Connect with me on LinkedIn today. Can't wait to hear from you!
901 views
Replies
I think it can be a combination of both but its the whole chicken / egg quandary - I think the good thing about this platform is you can launch (fall flat) and then in multiple months or whatever it is - launch a new feature and implement the shortcomings from your previous (maybe poorly prepared) launch etc.
I would say depends on what your product is. You can build an audience and if your products TG isn't that audience then it won't really help you. But if your business is targetting your particular audience, then it makes sense to have a ready audience from day 1.
Sometimes, you just want immediate feedback and don't necessarily need a large audience for this.
The choice between audience-first or launch-first depends on your product. If trust and engagement matter (e.g., creator tools, B2C products), building an audience first helps with validation and organic traction. But it takes time. If solving a clear pain point (e.g., B2B SaaS), launching first allows for faster iteration. A hybrid approach works best—build micro-audiences, test demand with early signups, and launch quickly. No audience makes launching harder, but an audience without a product leads nowhere.
Arkiv
For my design system; Cabana, I built an audience first over on Medium (built it up to 72K followers over a few years, but you don't have to go that extreme ;) and then with a small CTA at the bottom of my articles to a early-bird waitlist. To be honest that's how I did a lot of my marketing via that channel. It doesn't have the reach though it used to I feel.
Best of luck, and any questions just reach out.
P.S. If you need a designer (I've been at this for 25+ years) hit me up https://gohaus.design/
I'd say audience first. But you can also start working on the product while building the audience.
That's what we do at ActorDO AI Assistant.
Audience first, but at the same time working and reiterating on product
AI Assistant for busy professionals ActorDO
We built an audience first! Tiktok has been an amazing outlet to organically grow our users and truly build a community while bootstrapped. One tip is to offer a waitlist for your product so your users have a place to go / will know exactly when your product is live (bonus points if your waitlist is a paid one).

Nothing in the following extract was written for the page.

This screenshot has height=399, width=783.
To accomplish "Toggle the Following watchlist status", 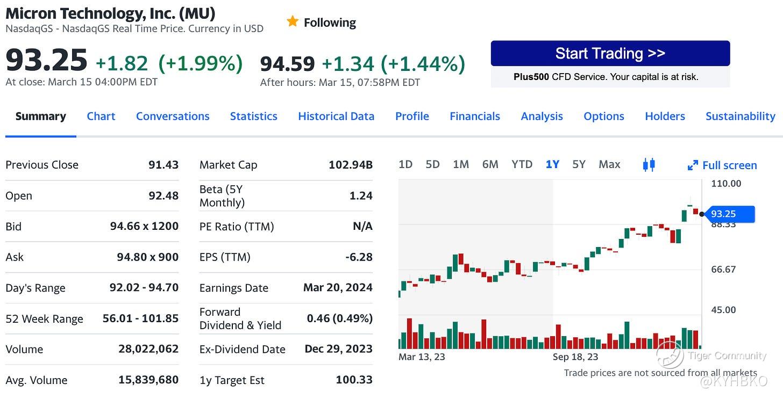I will (x=329, y=23).
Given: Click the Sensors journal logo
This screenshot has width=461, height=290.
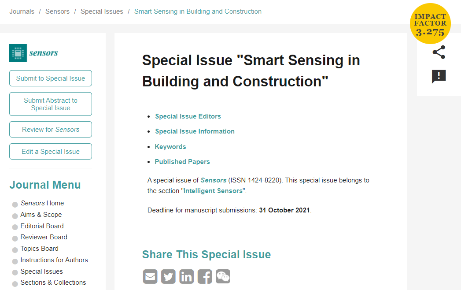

Don’t wait until launch to start talking about what you’re building. Engage your audience early, share your journey, gather insights, and refine based on real feedback. Early engagement helps you avoid surprises post-launch. When your product resonates, your audience becomes your strongest advocates.
Remember, if there’s no demand, there’s no growth
I tried both. From my experiences, I prefer building an audience first, as this speeds up the launching & testing phase.
Sadly, being a maker is not something I can do for a lot of time on a daily basis, and building an audience requires a lot of resources (energy, time). But I noticed that for PostGod, the little audience building we did prior to the launch helped us a lot.
We launched CoreSight (second launch March 24!) with zero marketing spend and hit 1,000+ users purely through Product Hunt and Reddit. No audience built beforehand.
The honest answer is it worked, but it was slower and messier than it needed to be. Every early user taught us something we should have known before shipping. An audience would have given us that feedback without the guesswork.
If we were starting over, we'd probably do both in parallel. Ship early, but build the community at the same time rather than treating them as sequential steps.